Denn das ist das eigentlich Unglaubliche an den Oscars: welche Sogkraft sie entwickeln können, damit man sich mit ihnen beschäftigt. Sind im Dezember noch die meisten Filmfans der Ansicht, dass die Goldstatuen doch eigentlich nichts bedeuten, weil viel zu oft diejenigen, die es wirklich verdient hätten, übersehen wurden (aus dem Hintergrund ruft es „Hitchcock!“), gibt es unmittelbar vor der Verleihung kaum jemanden, der nicht heimlich irgendwo ein „Oscar Ballot“, einen eigenen Stimmzettel ausgefüllt oder doch wenigstens eine Wette über die Wahl des besten Films abgeschlossen hat.

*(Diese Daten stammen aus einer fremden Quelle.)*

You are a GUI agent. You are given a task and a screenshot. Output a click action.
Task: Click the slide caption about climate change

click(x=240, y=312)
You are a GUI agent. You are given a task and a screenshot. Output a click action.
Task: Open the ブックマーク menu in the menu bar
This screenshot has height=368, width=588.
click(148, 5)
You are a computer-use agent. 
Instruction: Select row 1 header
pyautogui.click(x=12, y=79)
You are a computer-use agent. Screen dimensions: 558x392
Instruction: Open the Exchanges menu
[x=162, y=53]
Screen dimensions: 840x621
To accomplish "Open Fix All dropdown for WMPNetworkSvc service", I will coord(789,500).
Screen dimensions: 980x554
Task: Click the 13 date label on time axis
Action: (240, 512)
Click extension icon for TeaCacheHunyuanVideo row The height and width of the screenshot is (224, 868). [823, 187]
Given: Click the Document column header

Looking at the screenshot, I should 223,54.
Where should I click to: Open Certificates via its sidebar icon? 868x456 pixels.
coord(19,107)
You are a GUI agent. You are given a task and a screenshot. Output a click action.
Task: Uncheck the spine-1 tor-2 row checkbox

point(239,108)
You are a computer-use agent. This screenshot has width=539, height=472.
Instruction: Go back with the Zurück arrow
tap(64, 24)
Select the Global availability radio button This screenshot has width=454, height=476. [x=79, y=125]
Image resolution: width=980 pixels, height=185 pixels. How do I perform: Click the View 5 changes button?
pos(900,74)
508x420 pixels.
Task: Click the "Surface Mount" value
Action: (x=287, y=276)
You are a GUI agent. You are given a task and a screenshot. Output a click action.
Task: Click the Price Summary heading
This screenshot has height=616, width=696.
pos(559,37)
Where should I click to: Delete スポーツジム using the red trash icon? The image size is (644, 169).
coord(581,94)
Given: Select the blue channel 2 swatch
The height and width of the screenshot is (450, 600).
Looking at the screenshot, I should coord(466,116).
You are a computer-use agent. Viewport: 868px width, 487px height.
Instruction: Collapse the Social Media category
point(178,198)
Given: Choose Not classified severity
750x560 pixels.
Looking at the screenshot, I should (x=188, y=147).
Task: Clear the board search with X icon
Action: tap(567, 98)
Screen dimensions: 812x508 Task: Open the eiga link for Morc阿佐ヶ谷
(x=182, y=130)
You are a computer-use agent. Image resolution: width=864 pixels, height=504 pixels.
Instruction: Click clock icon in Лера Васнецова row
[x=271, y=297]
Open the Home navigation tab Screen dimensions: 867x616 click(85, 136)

Nach der Verleihung aber, passenderweise ist das in Europa schon der Tag danach und dazu der frühe Montagmorgen, kratzt sich alles wie verkatert den Kopf: Das soll mal wieder alles gewesen sein? Und die Ironie will es, dass sich sowohl diejenigen, die es richtig vorhergesagt haben, als auch die, die falsch getippt haben, irgendwie enttäuscht fühlen.

Die sprichwörtlichen Spatzen

Die ersteren klagen über zu wenig Überraschung, die letzteren darüber, dass eben mal wieder nicht die Richtigen (und aus dem Hintergrund wieder: „Hitchcock!“) gewonnen haben.

Dass Ben Afflecks „Argo“ als bester Film ausgezeichnet würde, das hatten zuletzt die sprichwörtlichen Spatzen von den Dächern gepfiffen. Für das Warum gibt es hinreichende Erklärungen: ein Film, in dem Hollywood selbst vorkommt und zwar als verschworene Truppe gewiefter Veteranen, die heimlich (!) die Leben von sechs im Iran festsitzenden Amerikanern retten – wie könnte die „Academy“ diesem schmeichelnden Selbstporträt widerstehen.

Zumal Regisseur Ben Affleck gerade dadurch, dass ihm eine Nominierung für die beste Regie vorenthalten wurde, zu jener Art „Underdog“ wurde, den man besonders gerne am Ende, in aller Bescheidenheit natürlich, triumphieren sieht. Und auch wenn unter den neun Mitbewerberfilmen solche sind, die gewichtigere Themen behandeln („Lincoln“, „Zero Dark Thirty“), visuell („Life of Pi“), spirituell („Amour“) oder einfach insgesamt interessanter („Beasts of The Southern Wild“) sind, so kann man sich bei „Argo“ doch auf eines einigen: er ist ausgesprochen unterhaltsam.

Die Überraschung des Abends war denn auch keine mehr: dass Steven Spielbergs „Lincoln“, einst mit 12 Nominierungen als haushoher Favorit angetreten, nur zwei Oscars mit nach Hause nehmen konnte, das hatte sich lange schon abgezeichnet – und bildet sicher Stoff für künftiges Kopfschütteln.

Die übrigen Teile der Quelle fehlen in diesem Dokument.